Es habitual denominar a ese tipo de discurso “estético” (se habla incluso de “ontologías estéticas”), y lo es en el peor posible de los sentidos: el de alejarse de un mundo en el que no se pinta nada ni se tiene nada que decir, por lo que uno se refugia en una esfera cómoda en la que se puede sostener lo que se quiera sin miedo a equivocarse, puesto que “no existen ni la verdad ni la mentira”. Posturas que suelen ampararse en Nietzsche; por lo menos en cierta lectura de él (la que, en realidad, no hace sino “castrarlo”, puesto que lo “estetiza” en la misma medida en que lo “despolitiza”, que es lo que en general hace este pensamiento de los “post” y los “trans” y los “meta”). Pero ciertamente es muy posible que el discurso de Nietzsche ya peque de lo mismo que el de sus émulos, esto es, de construir formulaciones teóricas que parecen tanto más críticas cuanto más inanes son, porque no van a la raíz de los problemas. Una raíz que es política y económica, esto es, material, colectiva, y que poco tiene que ver con crisis de valores u olvidos de dimensiones originarias –argumentos éstos en el fondo teológicos, por más que se invierta su signo.

Lo que se observa habitualmente es, en efecto, la pretensión de que se combate un estado de cosas desde interpretaciones que elaboran “alternativas al mundo”… Como si hubiera alternativas a éste que no fueran transformaciones materiales (como decía: políticas y económicas), en vez de simples discursos efectistas, expresiones de un pensamiento que se dice “auténtico”, el cual esconde tras una jerga enrevesadísima que a la hora de la verdad no dice nada. Como ya he criticado en diversas ocasiones (especialmente en "Posmodernidad estandarizada"), estas posturas teóricas son la coartada perfecta para el discurso fácil y autocomplaciente de la gente del mundo académico que cree afirmar algo cuando no hace sino emplear expresiones vacías y retóricas que no producen efecto ninguno fuera de la academia misma, por más que piense estar “haciendo historia” mientras nadie la escucha. Un pensamiento que no tiene absolutamente ningún tipo de compromiso con nada, ni siquiera consigo mismo.

FILAS DE DATOS:
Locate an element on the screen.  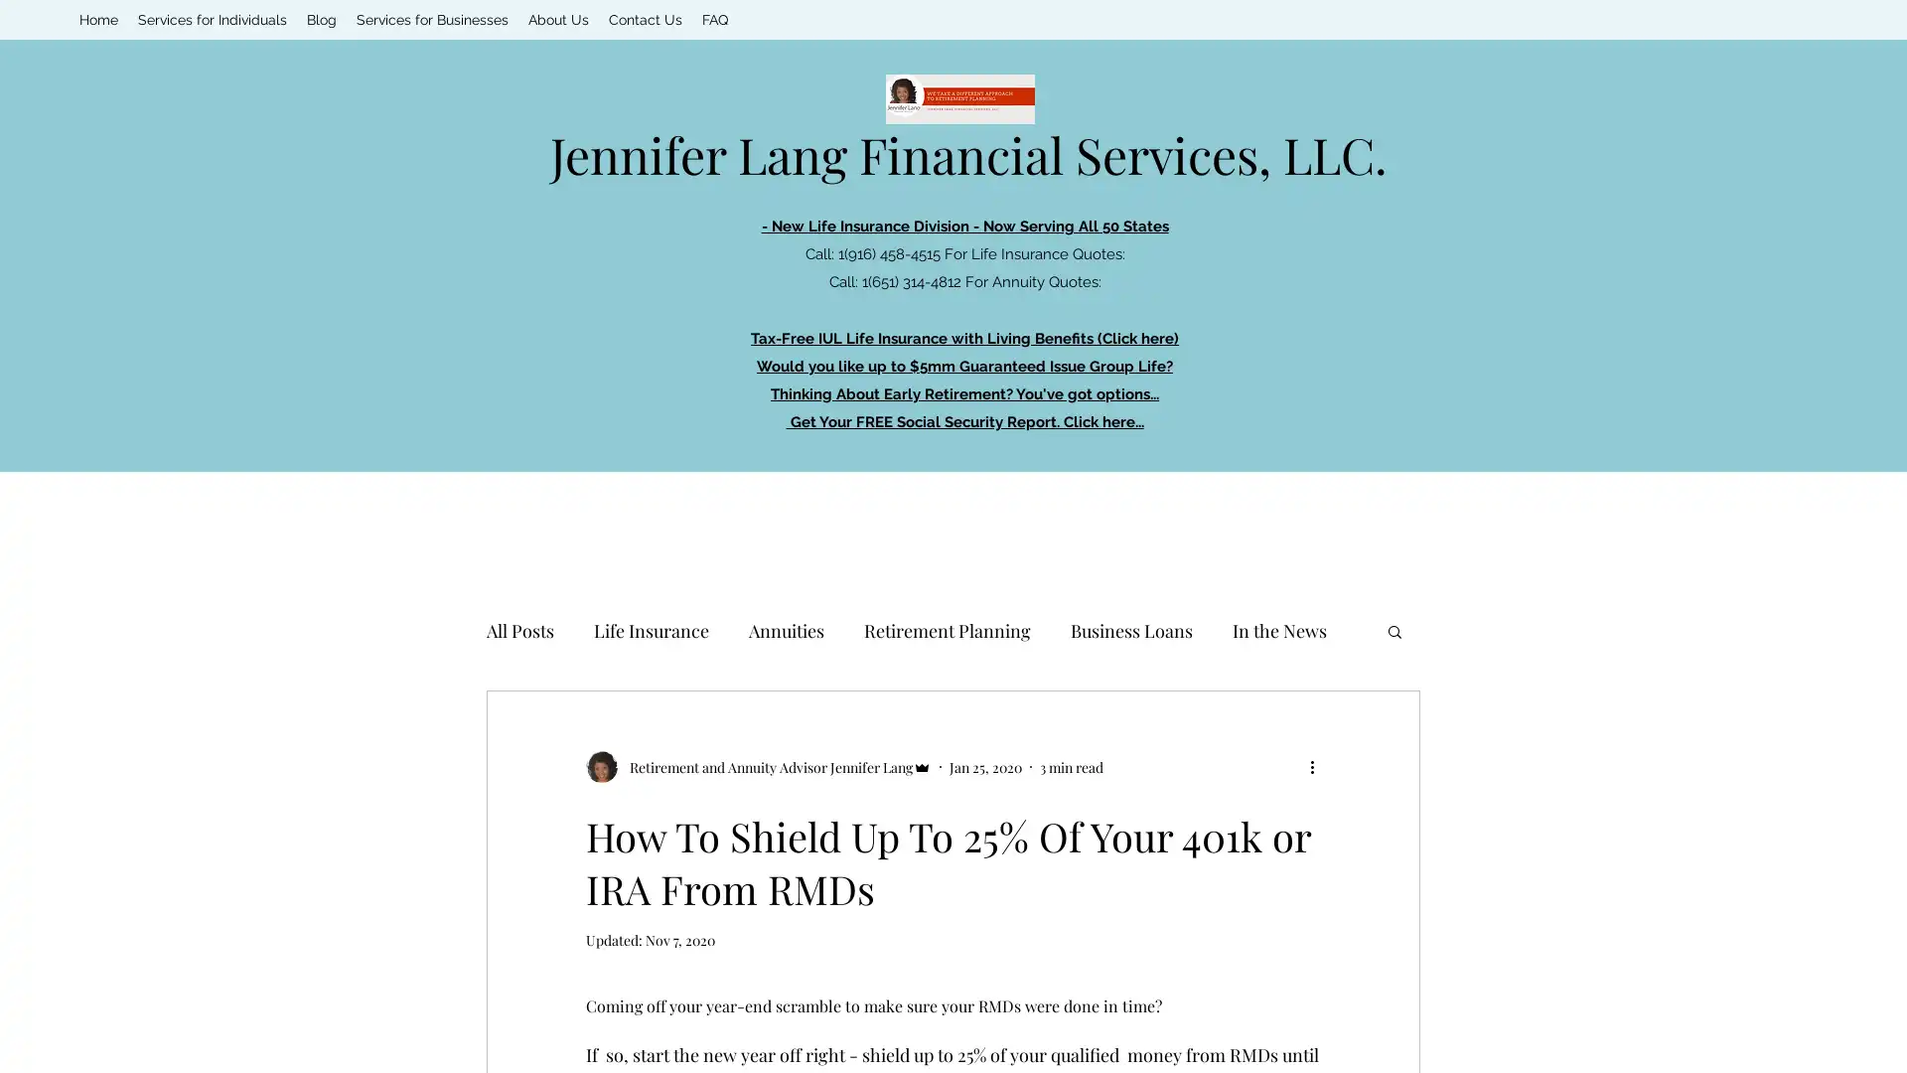
All Posts is located at coordinates (519, 631). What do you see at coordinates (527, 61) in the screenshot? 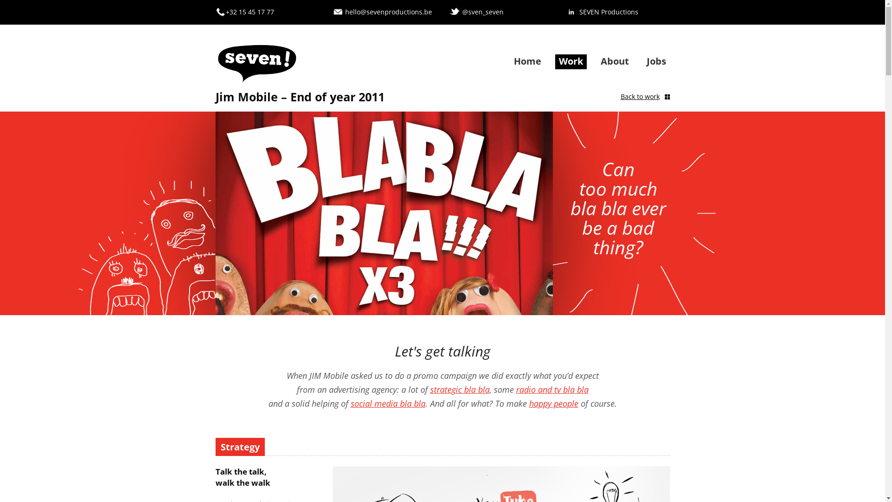
I see `'Home'` at bounding box center [527, 61].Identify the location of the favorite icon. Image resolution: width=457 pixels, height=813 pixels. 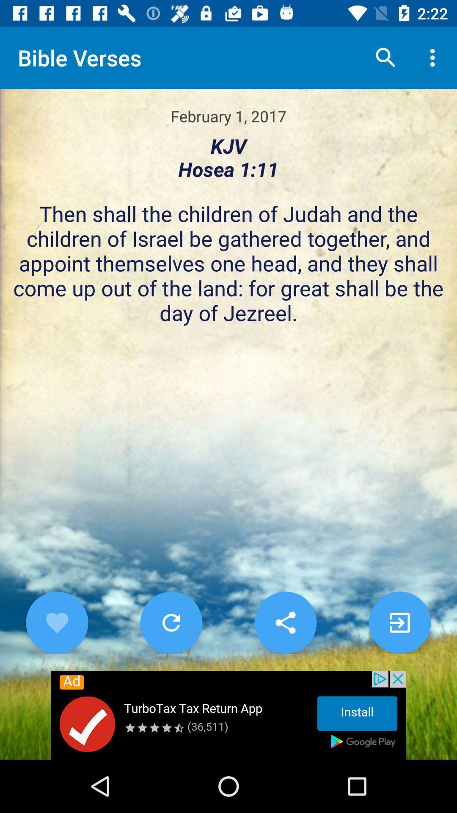
(57, 623).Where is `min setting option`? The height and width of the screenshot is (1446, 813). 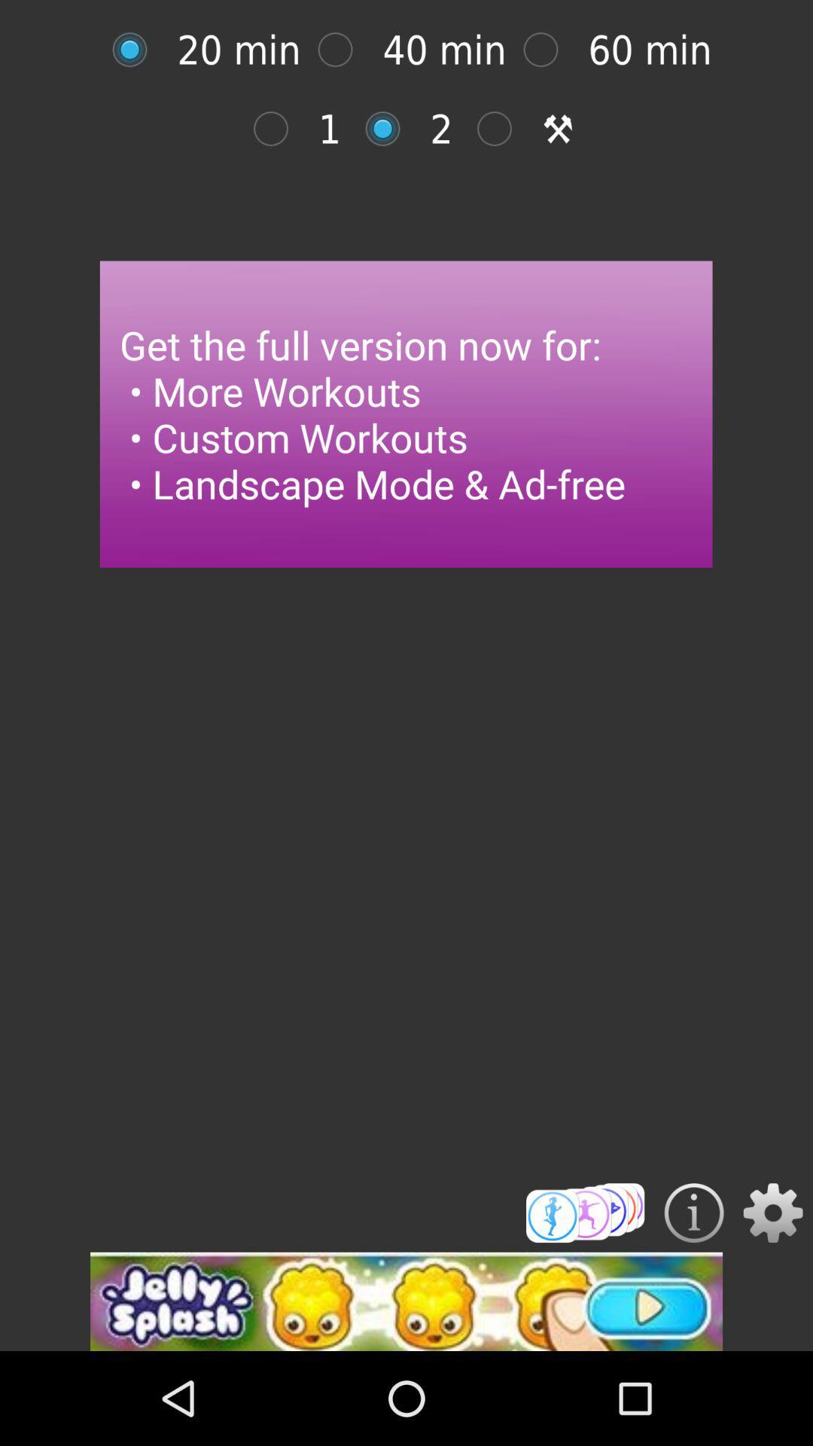 min setting option is located at coordinates (279, 129).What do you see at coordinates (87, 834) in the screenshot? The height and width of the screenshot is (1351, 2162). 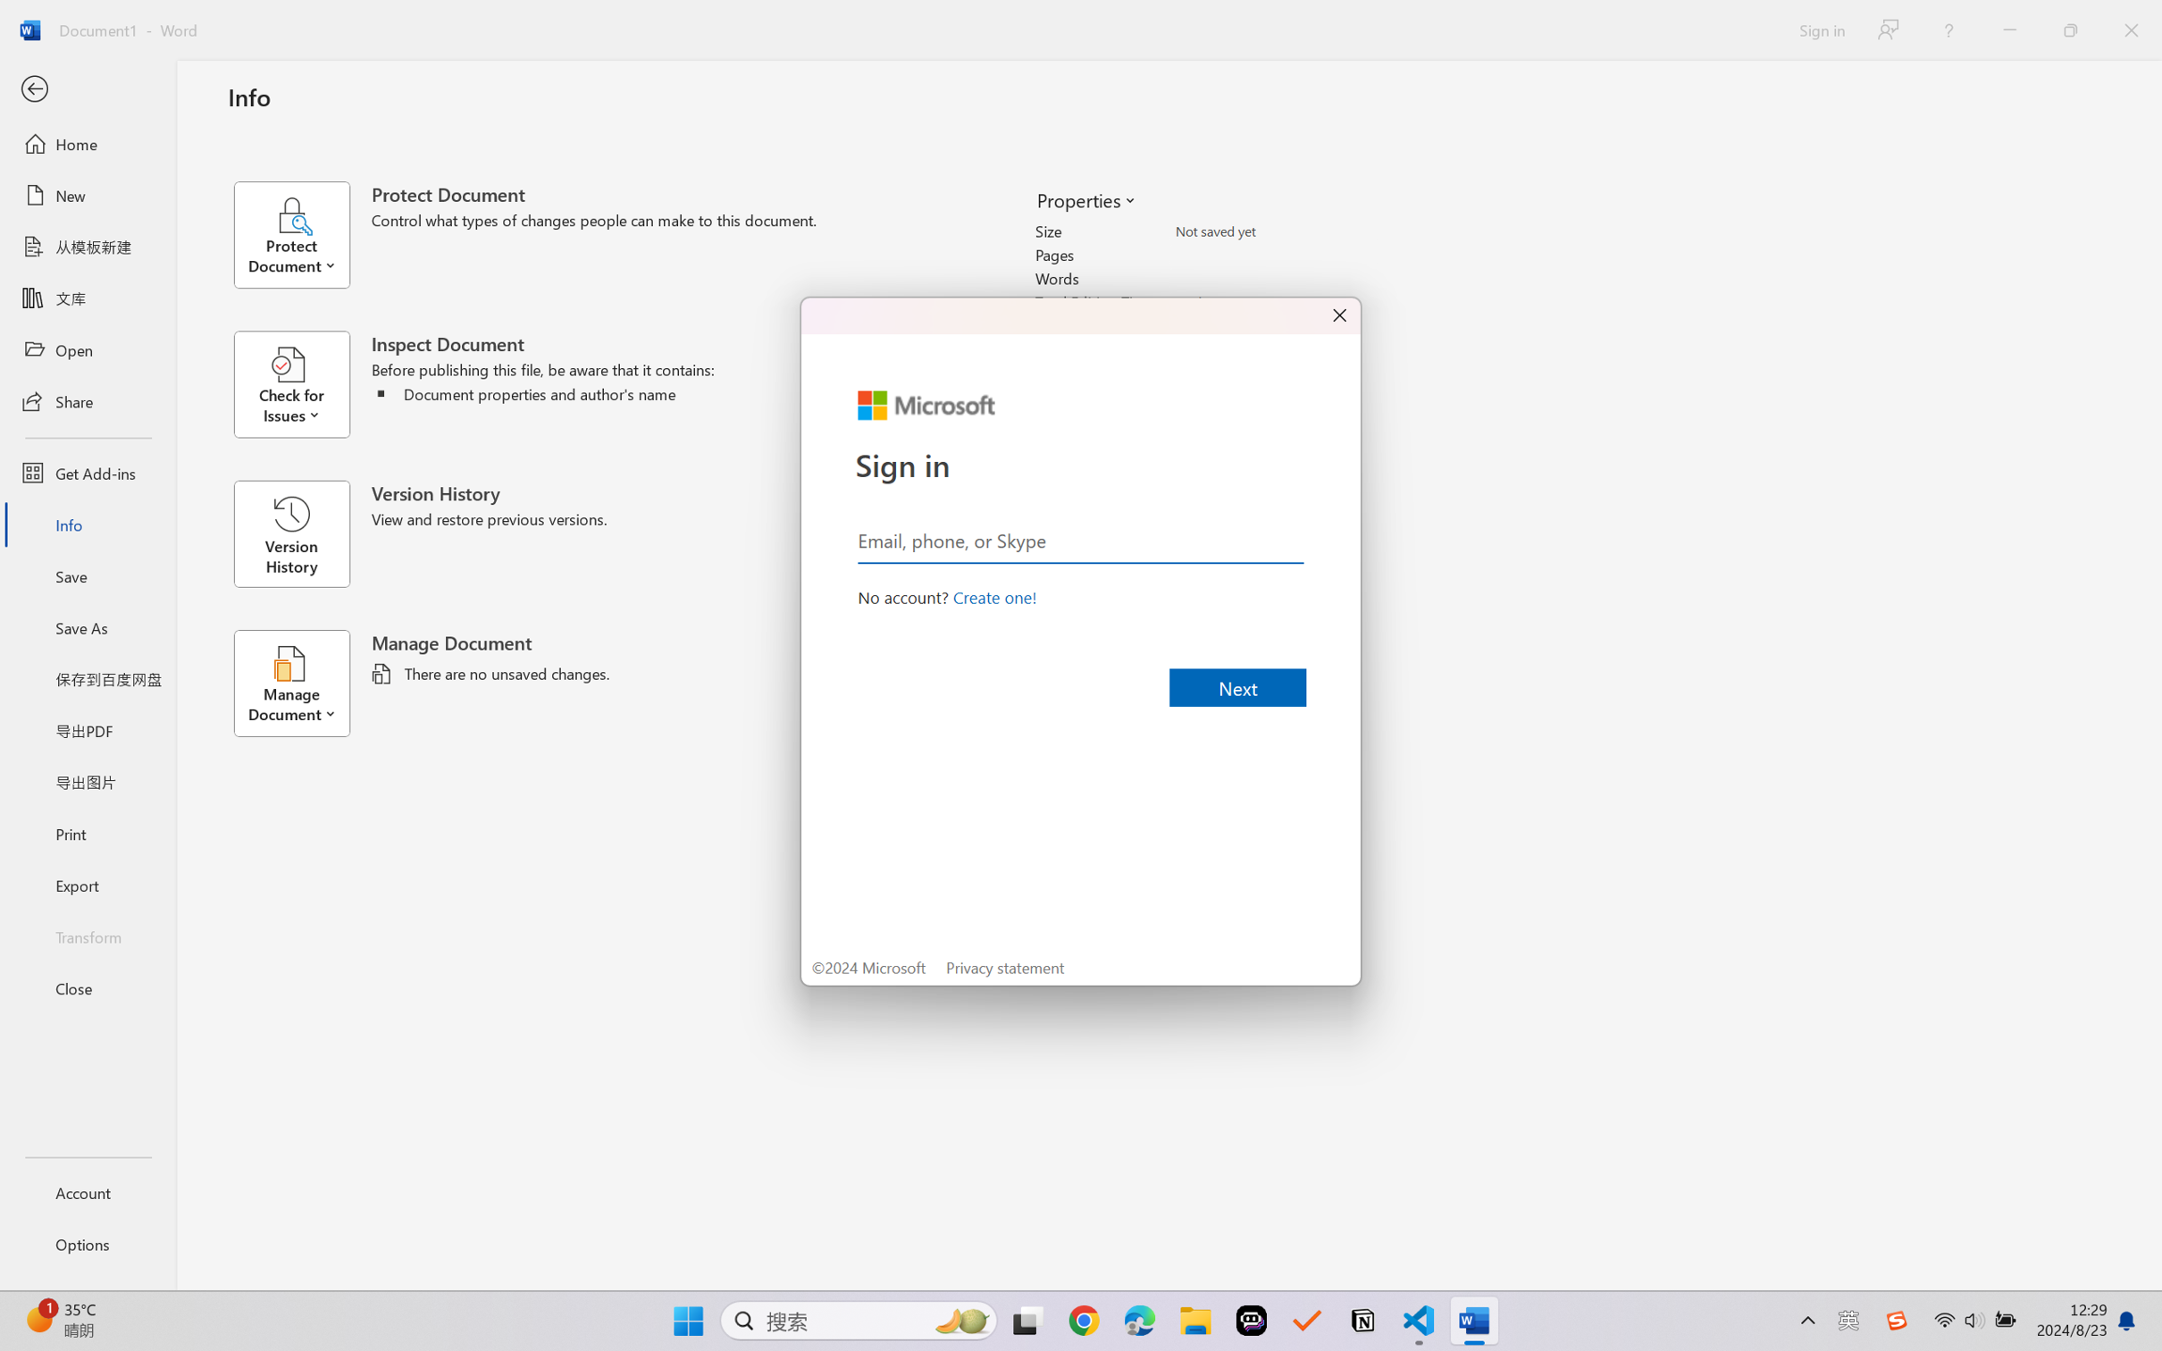 I see `'Print'` at bounding box center [87, 834].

EJERCICIO ESCRITO:
Traduzca al inglés esta oración del fragmento citado: «Pero ciertamente es muy posible que el discurso de Nietzsche ya peque de lo mismo que el de sus émulos, esto es, de construir formulaciones teóricas que parecen tanto más críticas cuanto más inanes son, porque no van a la raíz de los problemas.» Los datos proceden de una fuente distinta.

RESPUESTA:
But it is certainly quite possible that Nietzsche's discourse is already guilty of the same fault as that of his imitators, namely, of constructing theoretical formulations that seem all the more critical the more inane they are, because they do not go to the root of the problems.